──────── DATA IN THIS EXERCISE ────────

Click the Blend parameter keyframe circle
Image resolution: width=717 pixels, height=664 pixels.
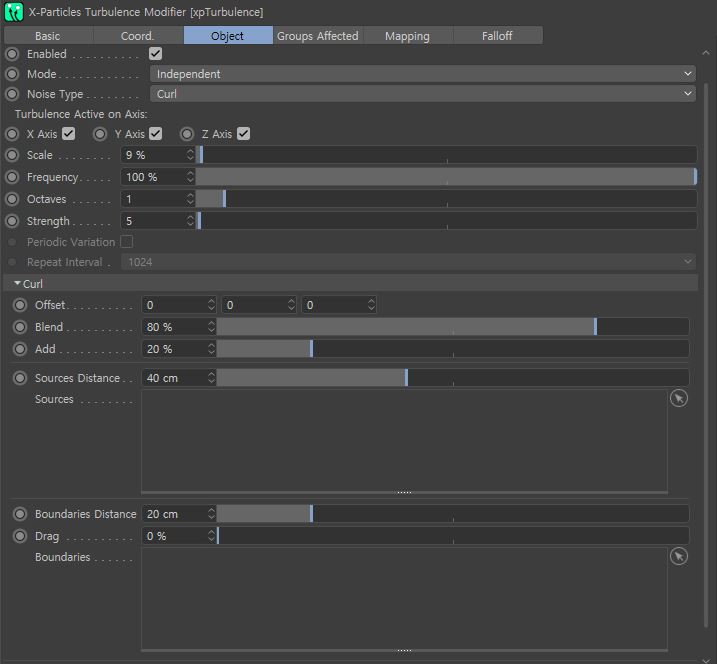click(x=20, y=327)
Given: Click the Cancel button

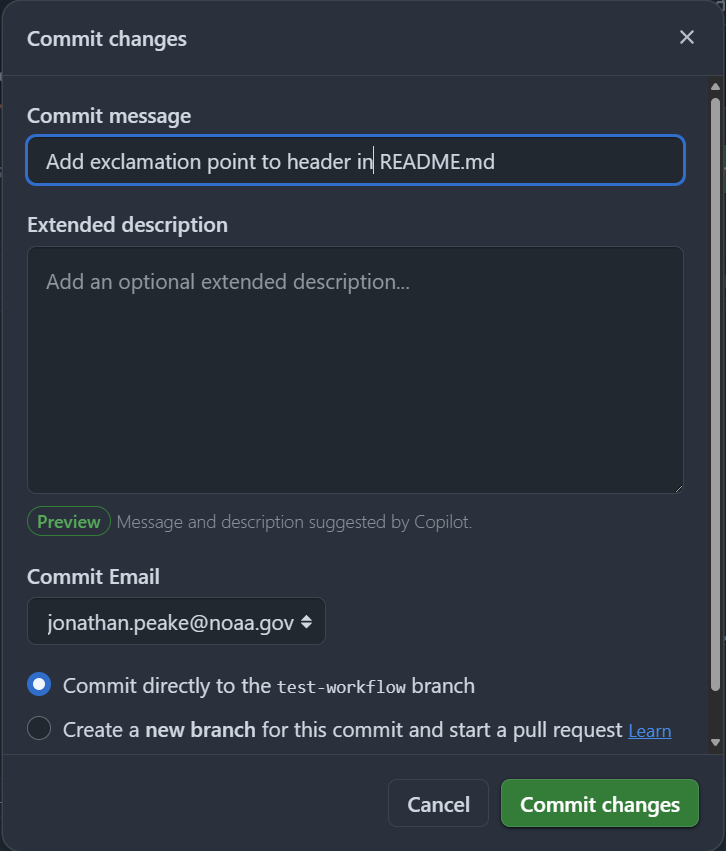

────────
──────── DATA IN THIS EXERCISE ────────

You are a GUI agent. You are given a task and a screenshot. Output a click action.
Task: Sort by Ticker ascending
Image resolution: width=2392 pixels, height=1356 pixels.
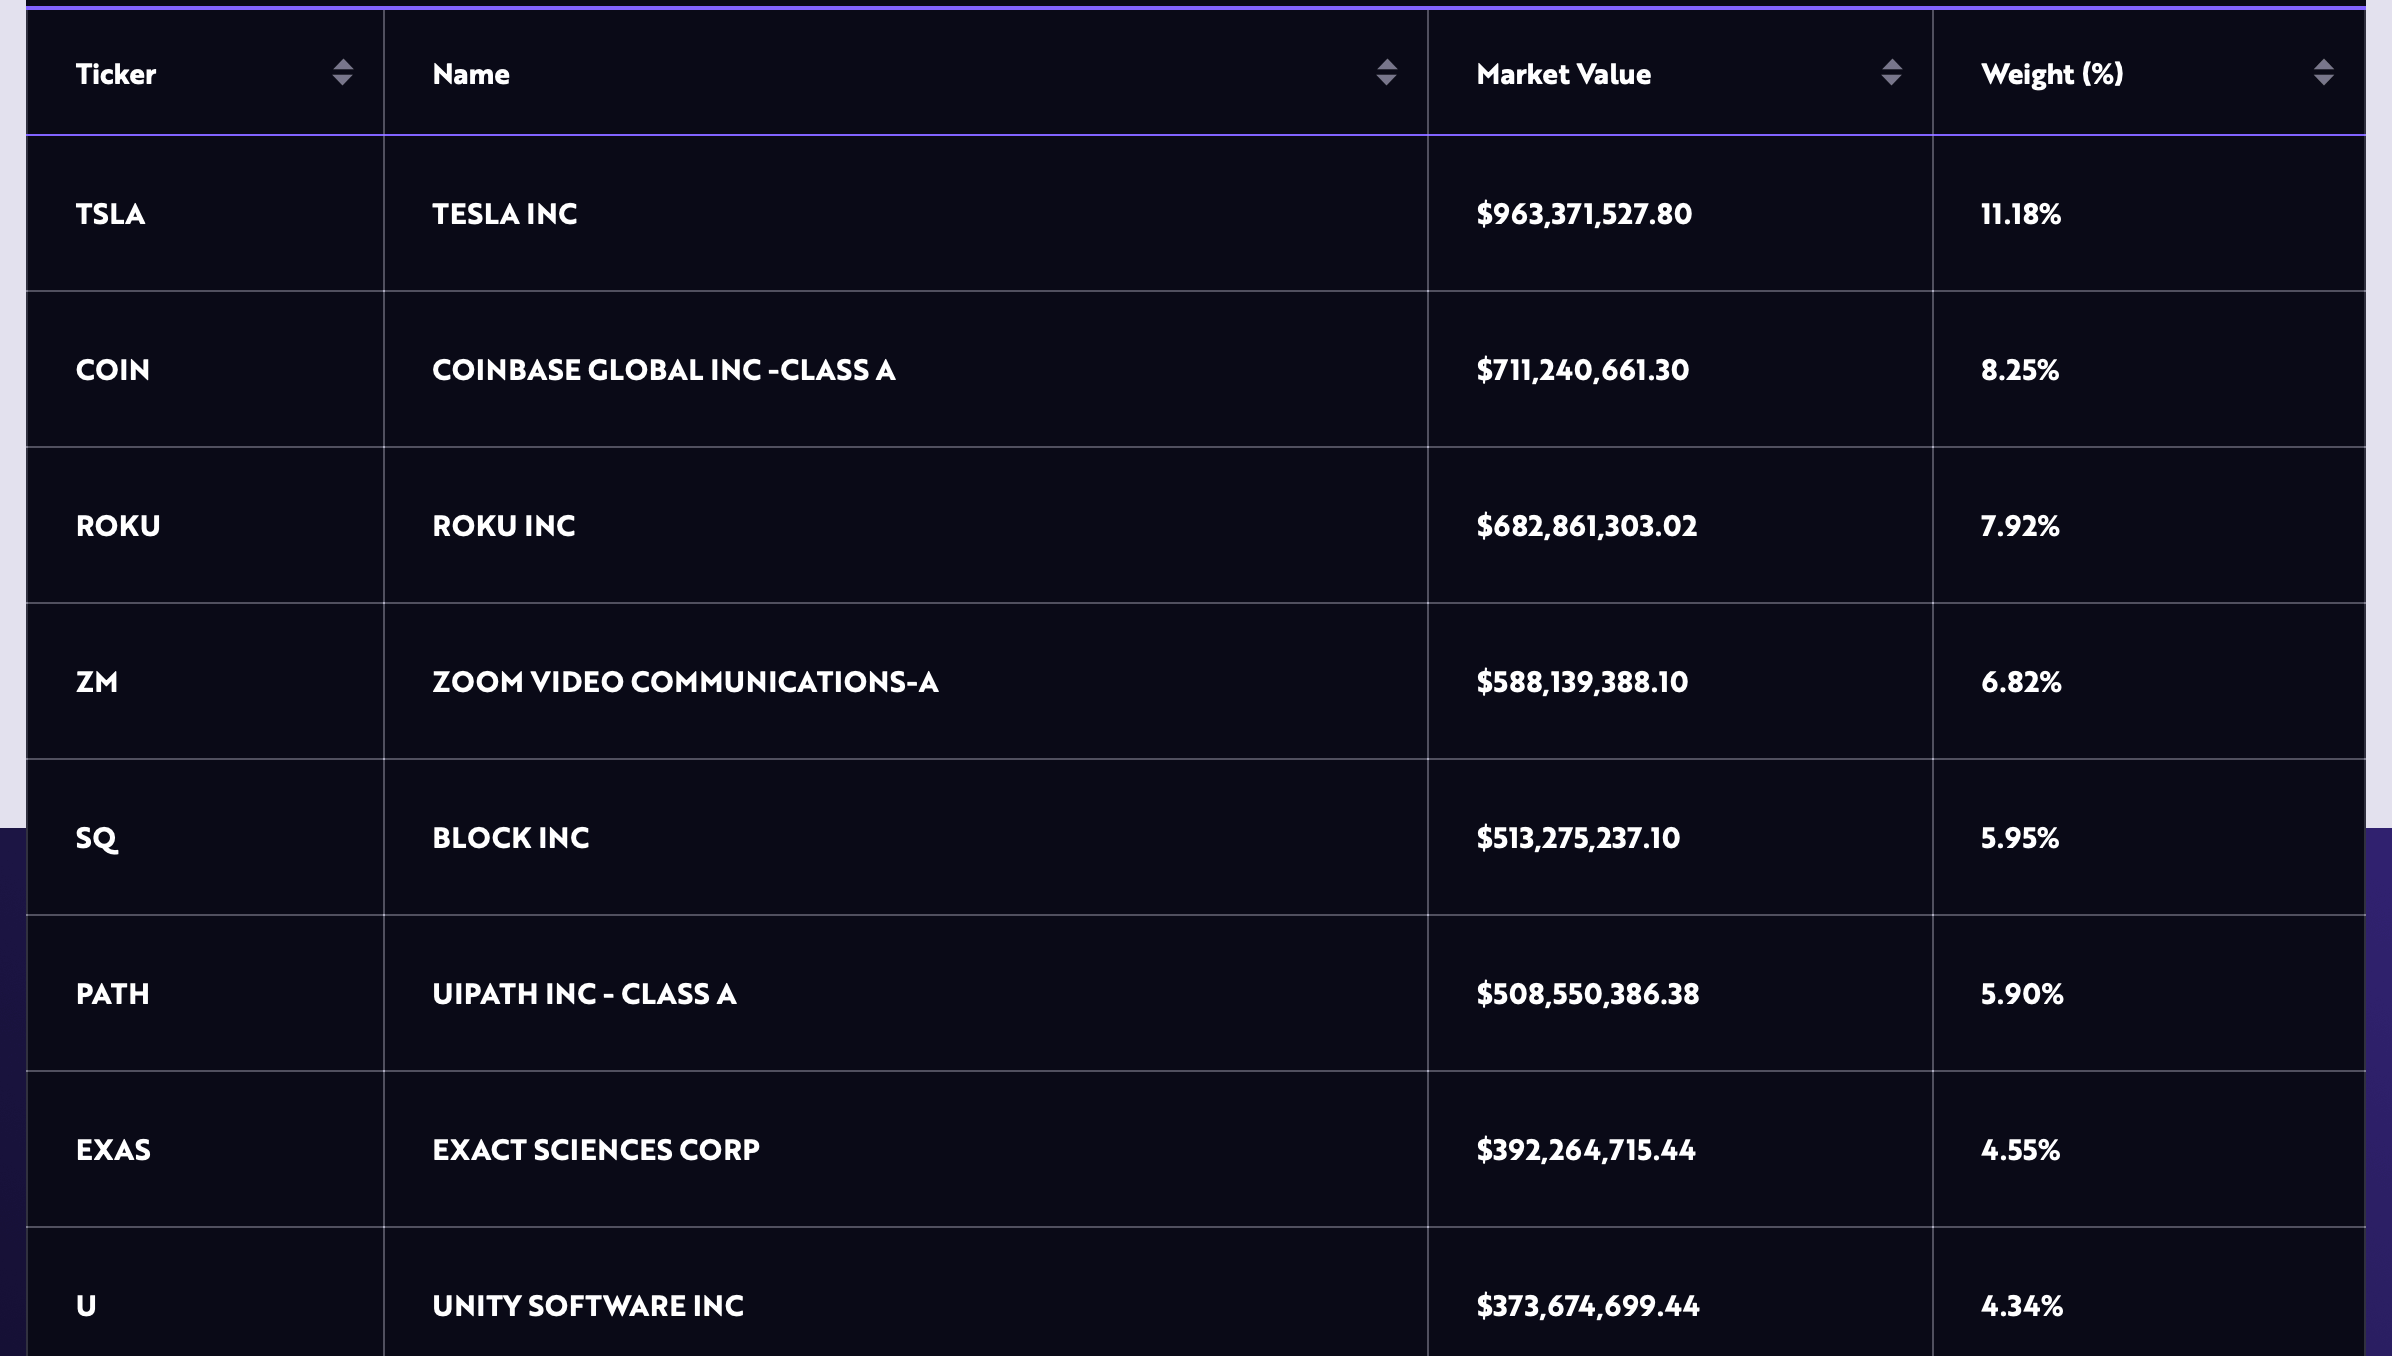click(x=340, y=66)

────────

REQUIRED ACTION: In the records above, find the line containing "Image resolution: width=717" and the line containing "Given: Click the Cancel button", then give both of them again word for word along with every line between. Omit any pictures.

REPLY TO THE TASK:
Image resolution: width=717 pixels, height=664 pixels.
click(x=20, y=327)
Given: Click the Cancel button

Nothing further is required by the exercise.